Notes |
- From Wikipedia:
John Crandall, one of the founding settlers of Westerly, Rhode Island, was born in 1618 (baptized February 15, 1617/8) in Westerleigh, Gloucestershire, England to James Crandall, a yeoman of Kendleshire in that parish, and his first wife Eleanor. The origin of the name is undoubtedly a place-name, Crundelend, in Abberley, Worcestershire, where people bearing the name were concentrated in the 16th century. [...]
While the exact date of Crandall's arrival is not known, it is believed to be 1637 when he arrived in Providence, Rhode Island, then a new settlement and a refuge for dissident Puritans from the Massachusetts Bay Colony.

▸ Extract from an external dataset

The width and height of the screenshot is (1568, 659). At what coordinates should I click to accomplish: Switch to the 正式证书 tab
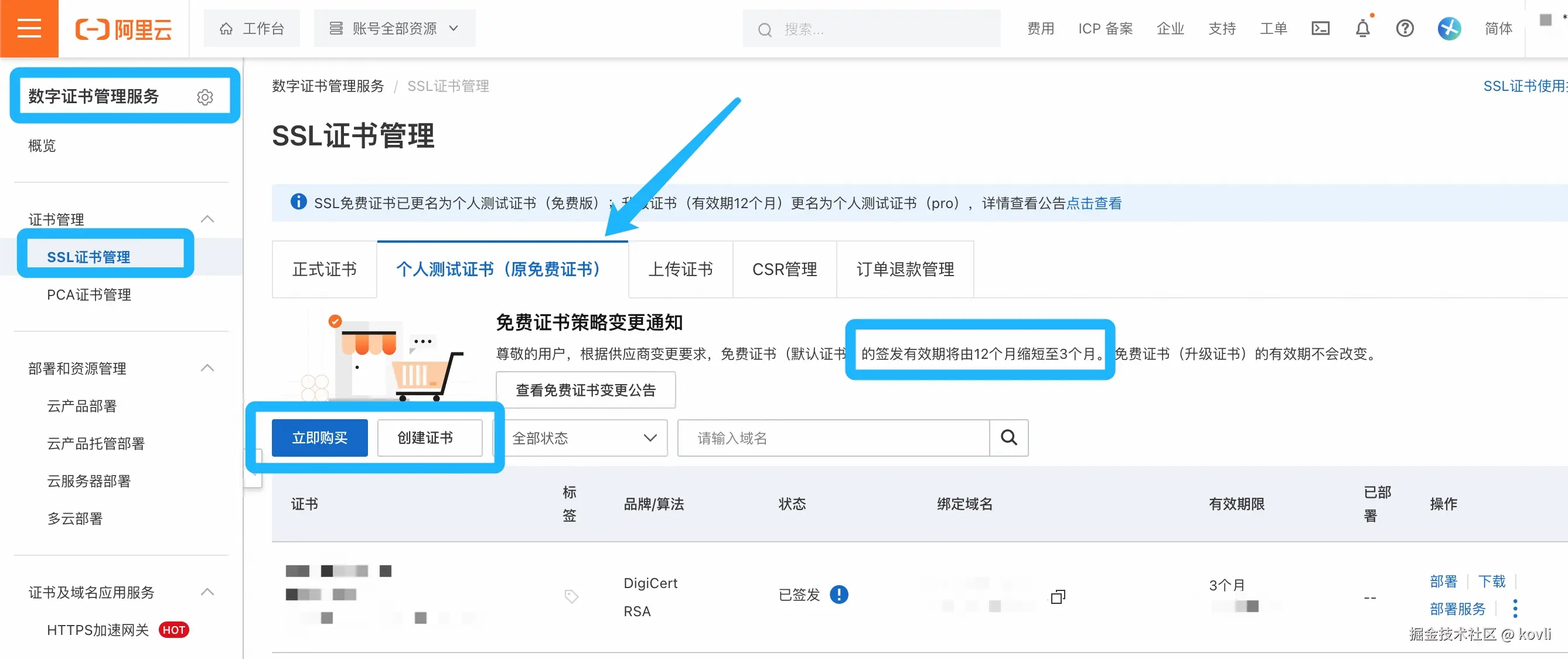324,269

From Providence he came to Newport, Rhode Island, as early as 1651. (The first actual documentation for Elder John Crandall in American is in 1643 when he appears as a grand jury member in Newport.) He became a prominent member of the First Baptist Church in Newport there, subsequently the first elder of the denomination at Westerly, Rhode Island. With John Clarke and Obadiah Holmes he went to Lynn, Massachusetts, to hold services for the Baptists, was arrested there July 21, 1651, and sent to prison in Boston. Ten days later he was convicted of breaking the law by holding services and fined five pounds, in default of which he was to be publicly whipped. Upon his promise to appear at the next term of court he was released.
In 1655, he was a freeman of Rhode Island; in 1658-59, 1662–63, he was a commissioner.
With eight others he signed a letter to the court of commissioners of Rhode Island, dated August 27, 1661, in relation to a tract of land at Westerly, where they and others desired to settle.
He was a deputy to the general assembly in 1667, and in the fall of that year was living at Westerly. He and Joseph Torrey were appointed commissioners to treat with Connecticut as to jurisdiction over disputed territory, May 14, 1669, and he was supplied with thirty-five shillings by the colony of Rhode Island to pay his expenses to Connecticut.
On November 18, 1669, he received a letter from the governor and assistants of Connecticut, complaining that he and others had appropriated a large tract of land belonging to Stonington, Connecticut. He and Tobias Saunders answered the complaint for the Westerly people. He was conservator of the peace at Westerly in 1670, and deputy to the general assembly again in 1670-71.
He was arrested by the Connecticut authorities, May 2, 1671, and was advised by the Rhode Island government to decline to give bond. The Rhode Island colony promised to pay his expenses and defend him.
The name of his first wife (by whom he had at least seven children) is not known, but it was not Mary Opp as was previously thought and is widely mentioned. He married, as his second wife, Hannah Gaylord (born 1647), daughter of William Gaylord and Ann (Porter), of Windsor, Connecticut. She died in 1678. He died at Newport, where he had moved because of King Philip's War, in 1676.